Il nodo deficit strutturale irrisolto fra spesa e inflazione
La riduzione di circa 0,4 decimali del deficit è un passo importante per evitare la procedura d’infrazione ma la partita non è ancora chiusa. Si lavora alla definizione tecnica del nuovo quadro di finanza pubblica illustrato due sere fa dal presidente del Consiglio, Giuseppe Conte al numero uno della Commissione Ue, Jean Claude Juncker perché il nodo (cui fa implicitamente riferimento il commissario agli Affari economici, Pierre Moscovici) resta quello del taglio del deficit strutturale. È il parametro chiave cui guarda la disciplina di bilancio europea, che fotografa il saldo tra entrate e uscite al netto delle variazioni del ciclo economico e delle una tantum. Ed è proprio su questo punto che la Commissione ha concentrato le sue critiche lo scorso 21 novembre nel rispedire al mittente la legge di Bilancio.
Al momento, stando ai calcoli che vengono effettuati in sede tecnica, il taglio del deficit nominale annunciato da Conte non avrebbe effetti sul saldo strutturale.
Quindi andrebbe assicurato un intervento aggiuntivo, anche in corso d’anno, che sia pari ad almeno quello 0,1% del Pil che la scorsa estate era stato giudicato sufficiente da Bruxelles a fronte di una richiesta iniziale dello 0,6% e di una “deviazione” che la Commissione ha valutato successivamente nello 0,8 per cento.
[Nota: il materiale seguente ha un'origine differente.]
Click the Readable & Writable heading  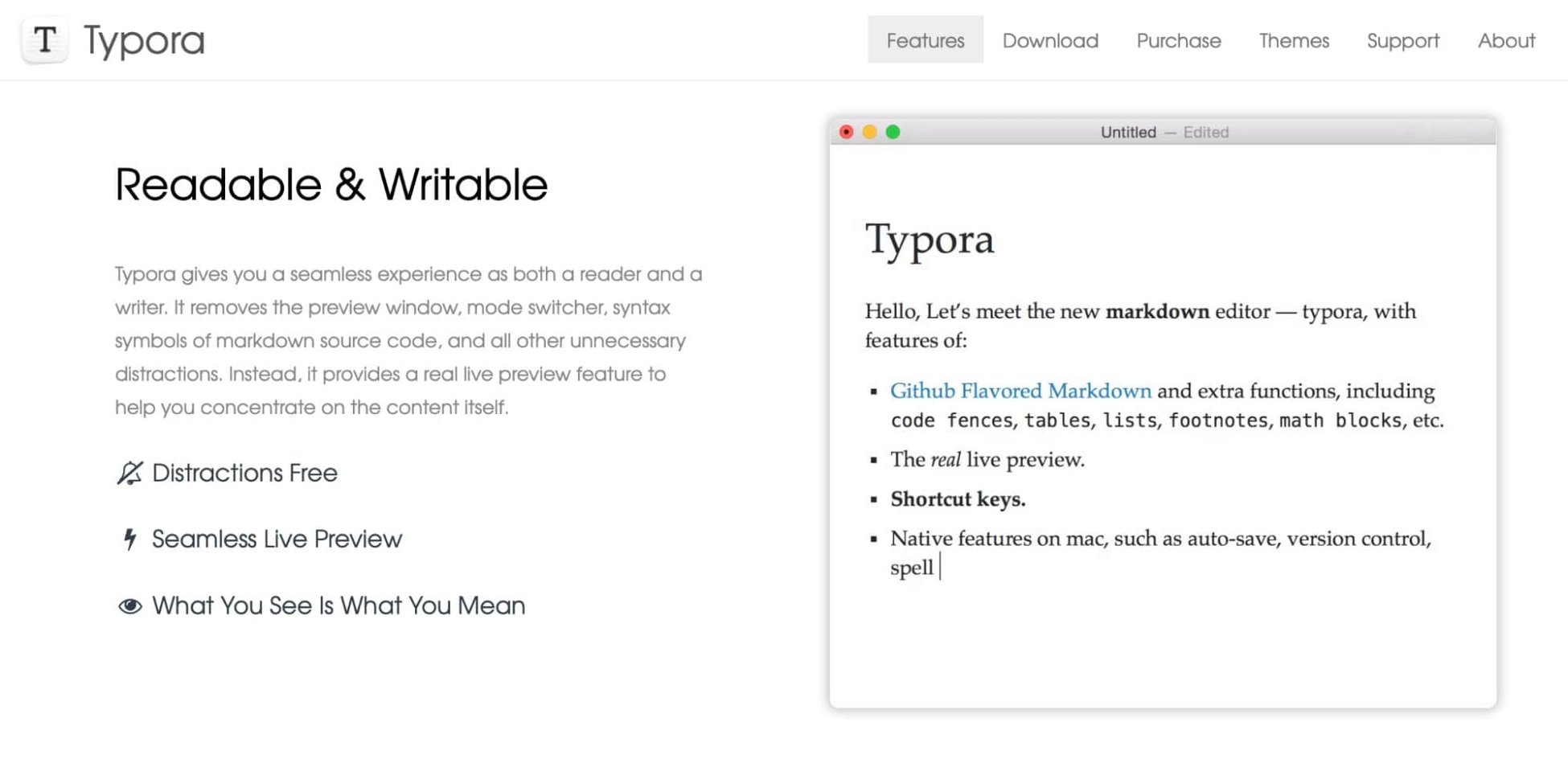pos(331,184)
Accanto a questo elemento, e ad esso strettamente collegato, c’è il nodo della esatta “qualificazione” dal punto di vista dell’impatto sul deficit della maggiore spesa pensionistica che si determinerà per effetto dell’entrata in vigore di “quota 100”. Se passasse la linea che si tratta di una misura per ora dal carattere “sperimentale”, ancorché di durata triennale, tale maggiore spesa non avrebbe impatti strutturali. Questa in realtà era e resta la maggiore preoccupazione di Bruxelles, che da sempre considera la tenuta del sistema previdenziale nel medio-lungo periodo la principale clausola di garanzia per la sostenibilità del debito pubblico.
Poi certo potrebbe venire in soccorso l’auspicata minore spesa per interessi, qualora lo spread imboccasse la strada di una riduzione costante quanto meno in direzione dei livelli antecedenti alla formazione del governo, vale a dire attorno ai 100-120 punti base.
Infine l’inflazione che – si ragiona in sede tecnica – potrebbe contribuire a ridurre il debito (che è espresso in termini nominali) se si raggiungesse un livello più vicino al 2% rispetto all’1,3% atteso quest’anno. Per il 2019 il tasso di inflazione programmato è l’1,2% (1,4% al netto dei prodotti energetici importati), ma al momento con il rallentamento in atto del ciclo economico (interno e internazionale) pare arduo prevedere che la dinamica dei prezzi, via domanda interna, possa ripartire, a meno che non si verifichi un’inversione di tendenza della domanda aggregata (consumi e investimenti) per effetto delle misure contenute nella manovra.
Si conferma comunque in sede tecnica che i maggiori introiti che il governo conta di incassare dalle dismissioni di immobili pubblici (attorno ai 3 miliardi) andranno a ridurre il deficit, mentre le altre eventuali risorse che dovessero rendersi disponibili grazie alla privatizzazione di asset pubblici (nel Documento programmatico di Bilancio si stimano circa 18 miliardi nel totale) confluirebbero nel Fondo di ammortamento dei titoli di Stato e dunque in riduzione dello stock del debito.